**Provided data:**
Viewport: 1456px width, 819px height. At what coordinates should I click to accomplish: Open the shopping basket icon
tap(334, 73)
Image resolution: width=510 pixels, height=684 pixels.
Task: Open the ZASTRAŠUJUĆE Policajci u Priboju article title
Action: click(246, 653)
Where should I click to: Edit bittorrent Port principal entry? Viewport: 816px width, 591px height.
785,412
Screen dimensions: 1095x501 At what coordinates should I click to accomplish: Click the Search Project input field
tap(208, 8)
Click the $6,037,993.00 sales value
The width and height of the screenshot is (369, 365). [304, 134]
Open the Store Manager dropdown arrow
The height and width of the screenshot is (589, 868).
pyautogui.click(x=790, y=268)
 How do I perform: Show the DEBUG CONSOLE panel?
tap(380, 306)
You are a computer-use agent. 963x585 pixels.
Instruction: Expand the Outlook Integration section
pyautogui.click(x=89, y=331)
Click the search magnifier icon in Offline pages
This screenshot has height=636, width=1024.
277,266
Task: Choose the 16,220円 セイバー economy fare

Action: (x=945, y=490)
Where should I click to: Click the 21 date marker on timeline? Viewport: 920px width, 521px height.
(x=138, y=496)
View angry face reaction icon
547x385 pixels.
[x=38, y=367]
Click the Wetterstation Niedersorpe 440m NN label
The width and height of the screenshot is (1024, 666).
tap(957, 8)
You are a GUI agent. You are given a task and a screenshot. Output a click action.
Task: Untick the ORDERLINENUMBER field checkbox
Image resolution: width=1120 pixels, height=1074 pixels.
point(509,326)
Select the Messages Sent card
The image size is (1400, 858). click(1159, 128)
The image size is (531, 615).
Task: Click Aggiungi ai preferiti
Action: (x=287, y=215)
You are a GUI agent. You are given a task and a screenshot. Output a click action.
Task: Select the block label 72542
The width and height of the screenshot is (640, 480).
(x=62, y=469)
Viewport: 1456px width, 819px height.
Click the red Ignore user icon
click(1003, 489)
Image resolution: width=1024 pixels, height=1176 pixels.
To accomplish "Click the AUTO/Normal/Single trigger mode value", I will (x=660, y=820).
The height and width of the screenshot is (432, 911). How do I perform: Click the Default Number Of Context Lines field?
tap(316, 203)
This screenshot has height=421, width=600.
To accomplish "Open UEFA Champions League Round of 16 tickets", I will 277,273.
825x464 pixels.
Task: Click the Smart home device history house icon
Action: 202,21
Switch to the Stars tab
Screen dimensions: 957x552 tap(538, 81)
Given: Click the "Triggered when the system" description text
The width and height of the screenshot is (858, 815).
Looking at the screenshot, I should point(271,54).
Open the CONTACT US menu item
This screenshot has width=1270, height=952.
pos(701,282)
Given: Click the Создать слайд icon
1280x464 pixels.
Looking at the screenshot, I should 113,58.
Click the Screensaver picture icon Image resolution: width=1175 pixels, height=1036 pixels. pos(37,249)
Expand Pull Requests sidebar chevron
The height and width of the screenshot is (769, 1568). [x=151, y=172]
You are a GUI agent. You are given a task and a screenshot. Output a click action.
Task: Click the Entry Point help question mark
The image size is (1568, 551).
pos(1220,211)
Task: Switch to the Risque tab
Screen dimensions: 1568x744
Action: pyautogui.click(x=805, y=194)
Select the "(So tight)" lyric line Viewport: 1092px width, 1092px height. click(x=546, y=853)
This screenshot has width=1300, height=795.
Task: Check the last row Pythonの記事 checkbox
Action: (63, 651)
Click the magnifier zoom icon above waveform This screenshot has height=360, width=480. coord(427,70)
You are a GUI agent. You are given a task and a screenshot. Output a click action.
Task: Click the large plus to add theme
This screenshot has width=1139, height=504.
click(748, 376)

**Aim of the task:**
Which lines of the data hold the string "magnifier"? Return each of them.

**Reply:**
Click the search magnifier icon in Offline pages
Click the magnifier zoom icon above waveform This screenshot has height=360, width=480. coord(427,70)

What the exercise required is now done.